Environmental Issues: Scientific, Political, or Social Issues?

On January 30th, 2015, the United States Senate voted nearly unanimously that climate change IS real and NOT a hoax. This comes after decades of scientific research at top American universities, public protesting, and political lobbying from environmental groups aimed at decreasing our country’s destruction of the natural environment. In recent decades, the legitimacy of climate change has been challenged and debated as a political issue. Environmental groups have been supported by the Democratic Party (and the Green Party), and Republican leaders have mainly fought against any sort of environmental legislation. In fact, even after the Senate finally decided that climate change is indeed real, in a separate vote Republicans and Democrats were split on whether climate change is caused by humans or not — something that 97% of climate scientists agree on.

American politicians, and the American public, are in a state of cognitive dissonance when it comes to environmental problems (especially climate change). A recent poll found that only 33% of the American public considers climate change to be a serious problem, compared to 75% of scientists. President Obama even devoted a significant portion of his State of The Union speech to climate change, saying “no challenge poses a greater threat to future generations than climate change.”

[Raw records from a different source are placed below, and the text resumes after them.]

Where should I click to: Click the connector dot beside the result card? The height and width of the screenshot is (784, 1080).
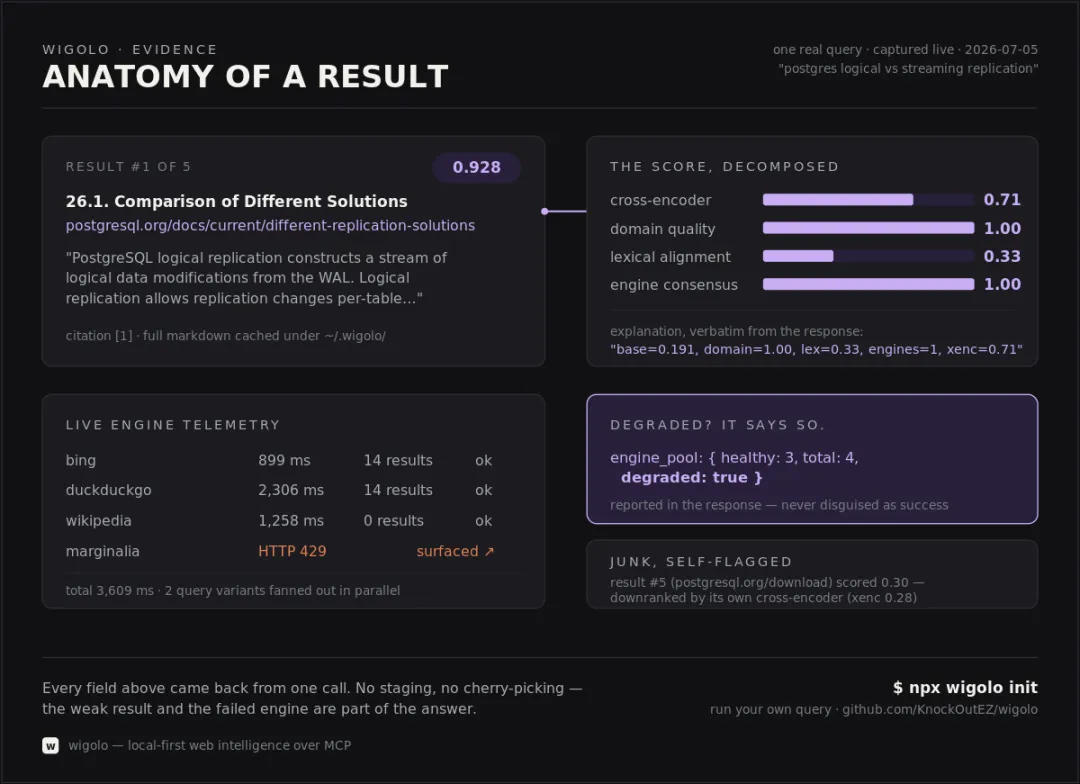(545, 212)

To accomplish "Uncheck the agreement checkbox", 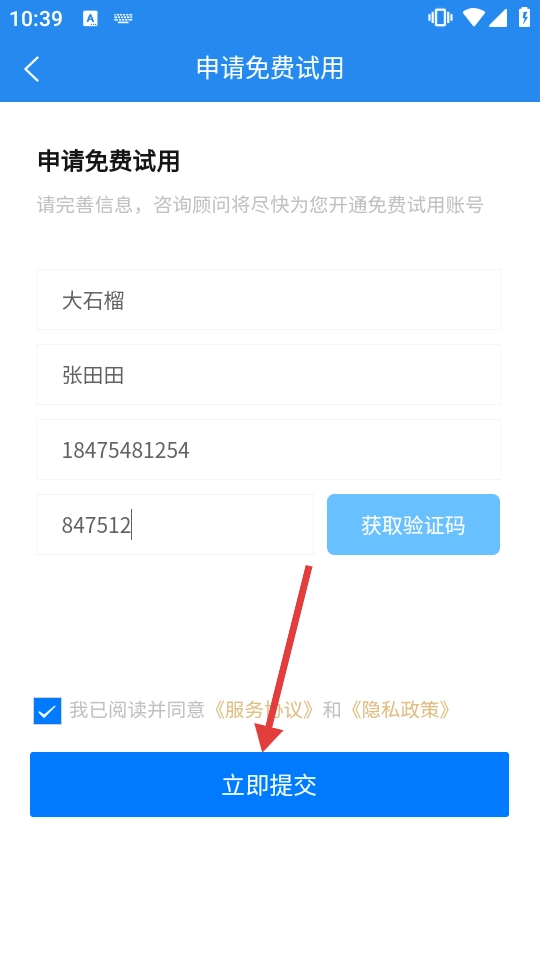I will (x=47, y=710).
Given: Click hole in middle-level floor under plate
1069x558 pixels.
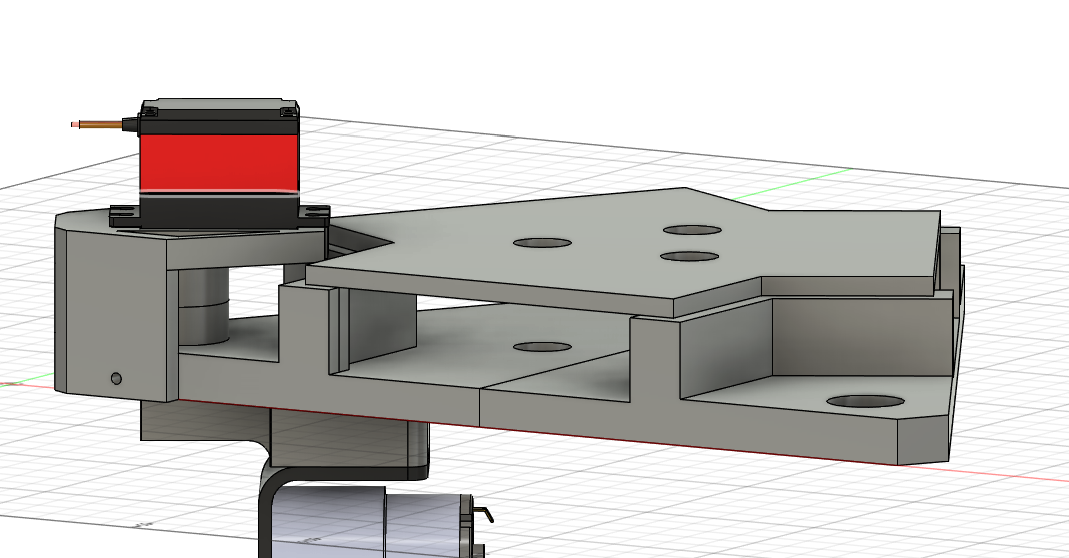Looking at the screenshot, I should (541, 347).
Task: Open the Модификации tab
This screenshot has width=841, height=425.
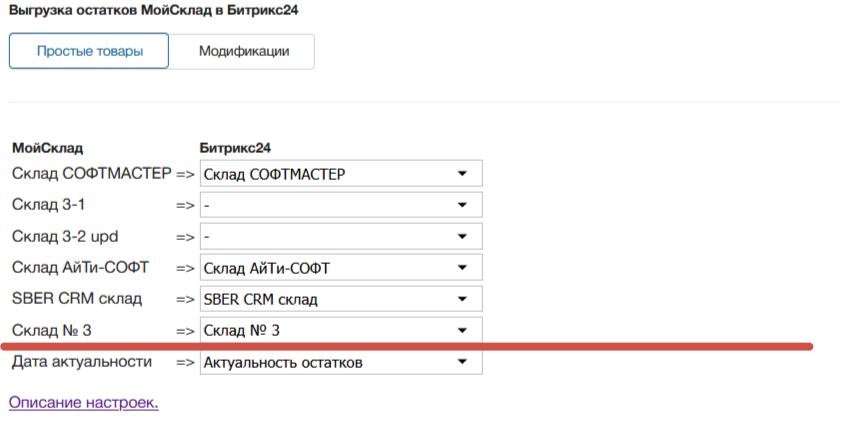Action: (243, 52)
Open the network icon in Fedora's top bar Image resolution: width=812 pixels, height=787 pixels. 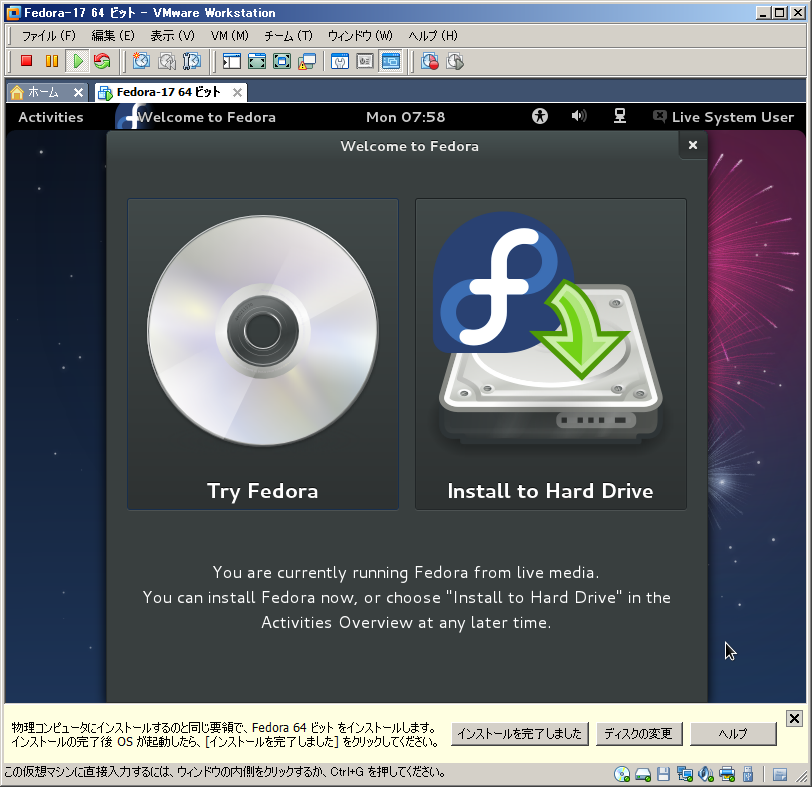pyautogui.click(x=620, y=117)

Yet, today a Senate hearing held to discuss the EPA’s proposed regulations limiting carbon emissions from coal-fired power plants was largely spent questioning the legitimacy of climate change and the administration’s commitment to the issue. Sen. Roger Wicker compared scientists’ claims about climate change to doctors in the early 1900's telling patients that smoking cigarettes was healthy. The example he used was even from the fictional movie “The King’s Speech,” making the comparison even more denigrating to climate scientists.

As individuals, we’re all allowed to have our own opinion on every issue. But when the opinions of our government’s leaders are in contradicion with the advice they get from our top scientists, it seems that no significant progress can ever be made on environmental issues. At least in politics. Many private businesses have taken the initiative to “go green” and they’ve benefitted from it. Alternative energy has been proving itself to be economically valuable, and the organic food market has expanded with the popularity of chains such as Whole Foods. Perhaps the best solution for the United States is to let the market forces of supply and demand for environmentally friendly goods determine our country’s progression on environmental issues. This probably wouldn’t move as quickly as environmental activists and scientists would hope, but neither has our government so far.